Le troisième doute concerne la rigueur et la réputation. L'Italie a une dette publique trop élevée parce qu'elle dépense beaucoup, reçoit relativement peu et fait les deux de manière inégale. Les interventions sévères imposées par les marchés financiers, les pressions des autres pays membres de l'Union Européenne, et les demandes de la Banque Centrale Européenne poussent à agir rapidement et avec des solutions durables.
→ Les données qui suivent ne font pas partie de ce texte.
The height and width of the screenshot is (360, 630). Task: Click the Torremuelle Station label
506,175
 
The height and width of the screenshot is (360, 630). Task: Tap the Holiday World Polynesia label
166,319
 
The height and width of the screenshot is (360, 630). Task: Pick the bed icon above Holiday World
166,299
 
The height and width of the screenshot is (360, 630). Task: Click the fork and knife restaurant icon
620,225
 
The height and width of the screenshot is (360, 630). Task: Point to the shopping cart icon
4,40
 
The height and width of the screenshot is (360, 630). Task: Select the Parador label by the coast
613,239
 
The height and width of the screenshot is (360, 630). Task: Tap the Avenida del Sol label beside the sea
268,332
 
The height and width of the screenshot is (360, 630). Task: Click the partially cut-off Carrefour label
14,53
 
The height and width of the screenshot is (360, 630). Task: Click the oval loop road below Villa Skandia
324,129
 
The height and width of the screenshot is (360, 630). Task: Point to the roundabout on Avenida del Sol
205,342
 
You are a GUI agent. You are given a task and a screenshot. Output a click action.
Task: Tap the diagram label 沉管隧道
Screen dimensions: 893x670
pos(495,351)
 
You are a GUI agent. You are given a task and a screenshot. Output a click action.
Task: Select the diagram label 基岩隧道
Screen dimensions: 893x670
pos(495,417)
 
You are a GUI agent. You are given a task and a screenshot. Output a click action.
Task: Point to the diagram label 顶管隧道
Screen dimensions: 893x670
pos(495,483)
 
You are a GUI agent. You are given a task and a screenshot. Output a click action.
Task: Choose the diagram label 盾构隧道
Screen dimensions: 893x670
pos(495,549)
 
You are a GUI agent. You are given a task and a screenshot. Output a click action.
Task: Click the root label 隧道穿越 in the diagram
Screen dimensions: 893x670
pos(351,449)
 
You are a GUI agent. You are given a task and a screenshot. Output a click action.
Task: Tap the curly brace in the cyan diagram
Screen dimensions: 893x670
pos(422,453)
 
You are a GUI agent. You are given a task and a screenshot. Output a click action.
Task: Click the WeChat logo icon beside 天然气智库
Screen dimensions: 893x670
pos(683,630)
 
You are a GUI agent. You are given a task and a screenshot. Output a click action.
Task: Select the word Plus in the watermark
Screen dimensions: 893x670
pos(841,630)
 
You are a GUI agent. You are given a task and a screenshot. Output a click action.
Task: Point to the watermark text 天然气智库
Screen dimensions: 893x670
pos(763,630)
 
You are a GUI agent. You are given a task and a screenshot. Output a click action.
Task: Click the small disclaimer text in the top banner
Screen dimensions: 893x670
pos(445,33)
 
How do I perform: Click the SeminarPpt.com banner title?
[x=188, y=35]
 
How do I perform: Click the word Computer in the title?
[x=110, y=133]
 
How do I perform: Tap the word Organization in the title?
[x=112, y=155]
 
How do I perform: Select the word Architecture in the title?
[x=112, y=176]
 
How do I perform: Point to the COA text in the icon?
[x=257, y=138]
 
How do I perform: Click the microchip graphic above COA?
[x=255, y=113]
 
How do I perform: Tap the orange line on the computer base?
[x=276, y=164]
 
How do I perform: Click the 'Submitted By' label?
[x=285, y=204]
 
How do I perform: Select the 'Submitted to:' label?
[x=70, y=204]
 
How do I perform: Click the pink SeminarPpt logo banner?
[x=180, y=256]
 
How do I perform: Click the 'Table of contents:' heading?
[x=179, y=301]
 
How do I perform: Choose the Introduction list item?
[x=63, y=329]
La rigueur se transforme en notoriété et cela en puissance contractuelle dans le contexte européen, consolidant la voie vers l'union politique, objectif tacite de la Communauté européenne. Avec une restructuration de la dette, les effets seraient diamétralement opposés : l'Allemagne deviendrait de plus en plus sceptique à l'égard des pays qui restructurent leur dette et cela pourrait la pousser à quitter l'euro pour une zone monétaire limitée aux seuls pays vertueux. De nombreux gouvernements ont cru pouvoir facilement gagner en réputation sans payer le prix de la rigueur en rejoignant l'euro : la crise de la dette est le test sur lequel les marchés financiers évaluent les véritables intentions des pays et, par conséquent, la stabilité de la monnaie unique. Une restructuration de la dette nuirait donc non seulement au pays qui l'entreprend mais aussi à toute l'Union européenne. La question est politique : combien de sacrifices les pays membres individuels sont-ils prêts à faire pour une Europe unie ? Au niveau national, le problème de la réputation est encore plus évident. En 1926, Mussolini est crédible parce qu'il est à la tête d'un régime autoritaire et veut rembourser la dette accumulée pendant la Première Guerre mondiale que d'autres avant lui n'ont pas pu régler. En tant que chef d'un régime, son horizon temporel était à long terme, alors qu'en tant que "nouveau" sujet politique, il était un élément de rupture forte avec le passé.Aujourd'hui, les législatures ont un horizon temporel qui souvent ne dépasse pas 5 ans de mandat et une restructuration il irait demander aux mêmes gouvernements jusqu'alors incapables de contenir la dette d'être rigoureux pendant 5 ou 10 ans. Plutôt qu'une politique stricte, les marchés peuvent soupçonner que la consolidation est la première d'une série de mesures visant à diluer de force le fardeau de la dette. Dans ce scénario, les effets seraient pervers.

En conclusion, l'allongement de la maturité est certainement une solution viable pour réduire la dette souveraine même si des doutes subsistent sur le coût effectif et surtout sur l'effet à moyen-long terme. Une grande partie du résultat dépend de la taille et des modalités. Ne pas devoir compter sur une quelconque coopération entre États est le principal avantage de la proposition mais elle constitue aussi sa "limite" majeure : face à cette menace, les États les plus intransigeants pourraient préférer une collaboration non désirée (mais toujours plus commode) et donc évitant en fait la restructuration elle-même qui, d'une possibilité réelle, ne resterait qu'une menace potentielle.